O bom da narrativa da dupla Sachs/Zacarias é eles não se descolarem do tema central. E ele é bem exposto. Frankie acerta contas com seus erros ao longo da vida. A única a poder chamar-lhe à realidade é a amiga Irene. Só ela sabe da razão de a estrela convidar seus amigos, mas para que não lhes foi revelado. E justo num instante em que ela mais precisa da presença e do carinho deles. É disto que elas tratam em sua caminhada pelo bosque, longe de Jimmy e Paul. Fica claro que para Frankie não há mais retorno. Se não o fez antes não o fará agora.
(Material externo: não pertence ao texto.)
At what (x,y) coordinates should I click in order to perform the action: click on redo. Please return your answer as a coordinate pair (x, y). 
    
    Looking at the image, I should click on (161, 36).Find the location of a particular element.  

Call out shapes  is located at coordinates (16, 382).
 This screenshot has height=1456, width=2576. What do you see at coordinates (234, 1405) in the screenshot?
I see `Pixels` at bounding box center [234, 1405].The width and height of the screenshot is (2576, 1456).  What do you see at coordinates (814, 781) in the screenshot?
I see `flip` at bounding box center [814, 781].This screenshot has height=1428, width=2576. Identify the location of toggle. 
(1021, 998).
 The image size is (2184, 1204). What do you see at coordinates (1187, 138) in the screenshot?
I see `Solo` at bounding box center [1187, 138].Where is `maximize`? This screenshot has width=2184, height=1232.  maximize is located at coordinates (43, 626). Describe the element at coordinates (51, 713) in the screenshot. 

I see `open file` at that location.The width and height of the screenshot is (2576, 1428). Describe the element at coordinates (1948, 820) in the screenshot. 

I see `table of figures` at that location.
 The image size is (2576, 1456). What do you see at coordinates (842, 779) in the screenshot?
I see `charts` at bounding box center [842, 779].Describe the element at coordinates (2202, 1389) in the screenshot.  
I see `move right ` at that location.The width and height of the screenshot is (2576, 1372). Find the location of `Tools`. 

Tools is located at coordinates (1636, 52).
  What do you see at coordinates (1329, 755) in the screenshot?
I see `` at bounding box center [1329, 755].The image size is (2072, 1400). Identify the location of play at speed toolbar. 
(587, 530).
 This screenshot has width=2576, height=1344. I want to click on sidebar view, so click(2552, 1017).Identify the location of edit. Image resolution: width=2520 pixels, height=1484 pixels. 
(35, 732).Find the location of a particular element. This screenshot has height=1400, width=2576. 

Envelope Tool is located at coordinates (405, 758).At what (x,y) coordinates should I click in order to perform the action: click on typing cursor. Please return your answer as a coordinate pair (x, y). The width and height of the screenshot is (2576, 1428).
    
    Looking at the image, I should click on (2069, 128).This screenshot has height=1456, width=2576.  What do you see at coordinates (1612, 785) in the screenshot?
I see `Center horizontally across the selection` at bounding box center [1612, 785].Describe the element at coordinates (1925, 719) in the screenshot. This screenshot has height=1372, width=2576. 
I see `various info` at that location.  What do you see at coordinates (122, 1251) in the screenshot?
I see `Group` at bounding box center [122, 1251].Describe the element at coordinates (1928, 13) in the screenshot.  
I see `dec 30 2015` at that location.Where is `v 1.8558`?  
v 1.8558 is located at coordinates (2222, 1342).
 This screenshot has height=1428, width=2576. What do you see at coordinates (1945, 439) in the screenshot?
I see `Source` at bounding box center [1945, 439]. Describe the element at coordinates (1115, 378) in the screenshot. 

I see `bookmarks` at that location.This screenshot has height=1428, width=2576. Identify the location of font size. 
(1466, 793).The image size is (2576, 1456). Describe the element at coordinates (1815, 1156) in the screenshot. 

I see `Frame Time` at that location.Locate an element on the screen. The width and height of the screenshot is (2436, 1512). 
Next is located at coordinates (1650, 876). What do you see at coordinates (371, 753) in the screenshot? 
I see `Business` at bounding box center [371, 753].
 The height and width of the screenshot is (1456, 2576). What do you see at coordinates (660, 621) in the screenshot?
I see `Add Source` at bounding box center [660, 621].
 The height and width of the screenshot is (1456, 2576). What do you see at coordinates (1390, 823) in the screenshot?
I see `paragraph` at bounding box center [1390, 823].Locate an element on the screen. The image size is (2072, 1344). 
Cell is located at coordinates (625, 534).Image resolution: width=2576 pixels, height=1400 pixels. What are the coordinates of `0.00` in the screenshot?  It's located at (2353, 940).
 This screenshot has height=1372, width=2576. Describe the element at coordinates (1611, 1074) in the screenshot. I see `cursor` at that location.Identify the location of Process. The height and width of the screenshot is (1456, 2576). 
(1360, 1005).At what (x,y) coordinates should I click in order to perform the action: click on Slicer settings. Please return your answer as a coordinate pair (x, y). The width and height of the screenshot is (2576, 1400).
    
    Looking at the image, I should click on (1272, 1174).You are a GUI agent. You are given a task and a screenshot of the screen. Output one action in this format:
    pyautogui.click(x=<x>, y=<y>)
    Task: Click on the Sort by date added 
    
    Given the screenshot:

O modo encontrado por ela para se penitenciar lembra o dos antigos profetas. Fica no alto da montanha a refletir a respeito do passado que lhe trouxe um presente de cicatrizes abertas. Ainda mais na terceira idade. É e sequência cujo simbolismo é tratado por Sachs como o momento do perdão. Estão ali não apenas seus amigos e parentes, mas também aqueles que vêm nela a estrela se apagando. E eles ao irem ao seu encontro reconhecem tanto o que se passa com ela quanto lhe devem ser solidários. É a estrela em seu ocaso, quando o brilho é ofuscado pelas nuvens do fim de tarde. De novo é o perdão a chegar para evitar dores. Belo filme!
Frankie (Frankie). França, Portugal. Drama. 100 minutos. 2019. Ficha técnica: Trilha sonora: Dickon Hinchliffe. Edição: Sophie Reine. Fotografia: Ruy Poças. Roteiro: Maurício Zacarias/Ira Sachs. Direção: Ira Sachs. Elenco: Isabelle Huppert, Bredan Gleeson, Jérémie Reiniér, Ariyon Bakare, Marisa Tomei, Greg Kinnear, Ian Andoh, Carloto Cotta, Pascal Gregory, Mannua Maya.